#### Selected passage

##########

Managing Chemotherapy Side Effects for Ovarian Cancer

May 1, 2019 5:15 pm

The following article is provided by The Clearity Foundation to support women with ovarian cancer and their families. Learn more about The Clearity Foundation and the services we provide directly to women as they make treatment decisions and navigate emotional impacts of their diagnosis.

Managing Chemotherapy Side Effects for Ovarian Cancer

By Dr. Leslie Boyd

Ovarian cancer produces the type of tumor that oncologists like to call “chemo-sensitive”—which is pretty good news for anyone diagnosed. Ovarian cancer cells have been shown to respond well to a combination of chemo drugs, which usually includes a platinum-based drug like carboplatin or cisplatin given in combination with a taxane drug, like paclitaxel (known by its brand name, Taxol.)

##########

#### Collected material

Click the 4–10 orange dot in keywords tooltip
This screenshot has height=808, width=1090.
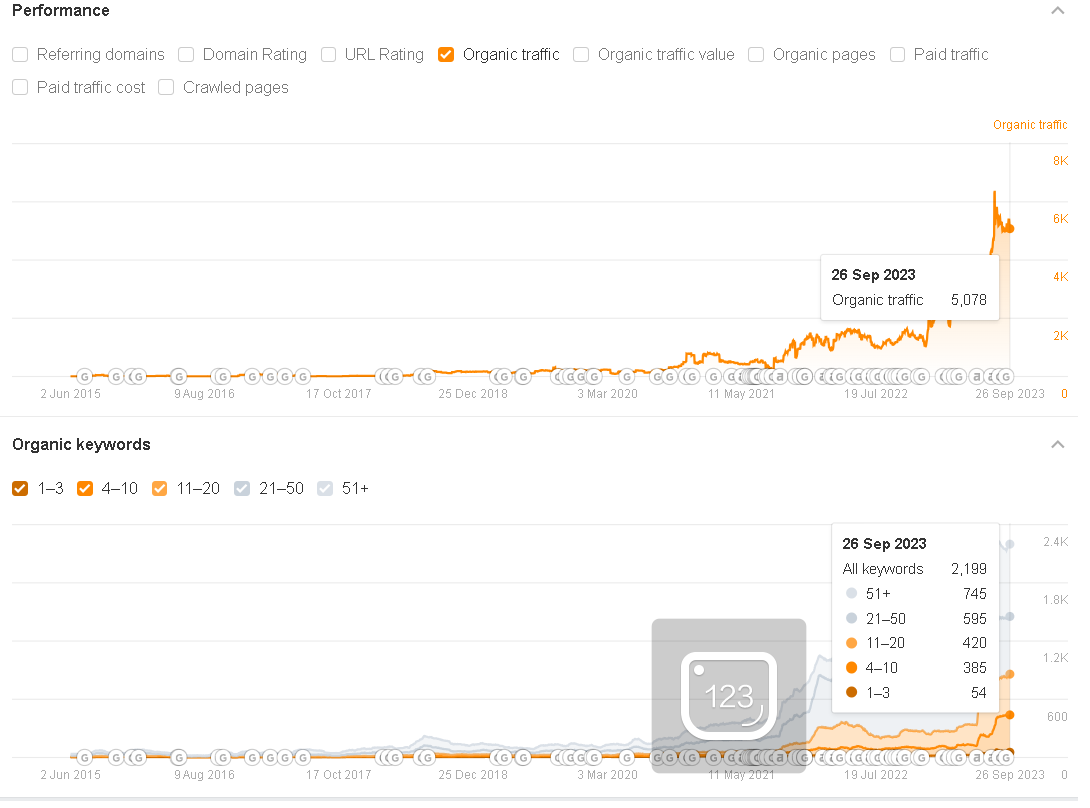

##########

#### Tasks to perform
**1.** Answer these questions from the ovarian cancer chemotherapy article:
(a) Who wrote the article?
(b) Which organization provided it?
(c) What brand name does the article give for paclitaxel?
**2.** Echo everything in the ovarian cancer chemotherapy article from "The following article" down to "of their diagnosis.".
**3.** Carry on the ovarian cancer chemotherapy article after its last sentence.
The listing is separate material and has nothing to do with the article that comes before it.

#### Expected responses
**1.**
(a) Dr. Leslie Boyd
(b) The Clearity Foundation
(c) Taxol

**2.**
The following article is provided by The Clearity Foundation to support women with ovarian cancer and their families. Learn more about The Clearity Foundation and the services we provide directly to women as they make treatment decisions and navigate emotional impacts of their diagnosis.

**3.**
But while carboplatin and Taxol (or similar variations) can be powerful treatment options, the chemo drugs are not without their unpleasant side effects. During the course of chemo, it’s not uncommon to experience fatigue, anemia, nausea, increased risk of infection, more frequent bruising or bleeding, neuropathy, and hair loss.

The best way to manage these side effects is to prepare for them. Dr. Leslie Boyd, gynecologic oncologist at NYU Langone Health, says that while the side effects of carboplatin and Taxol vary by individual, it’s important for doctors to educate women with ovarian cancer about the types of side effects they’re most likely to experience.

The most common chemotherapy side effect to prepare for is fatigue. With chemotherapy, women should expect to feel much more tired than they’re used to.

And because chemotherapy causes a drop in overall blood cell counts, Dr. Boyd also warns women of anemia, heightened risk of infection, and heavier bruising or bleeding.

  • Anemia results from a drop in red blood cells, which carry oxygen throughout the body. When patients become anemic, they might feel more tired or lightheaded.
  • Heightened infection risk comes from a drop in white blood cells, which are a vital part of the body’s immune system. Without them, your body might have a harder time fighting off bacteria.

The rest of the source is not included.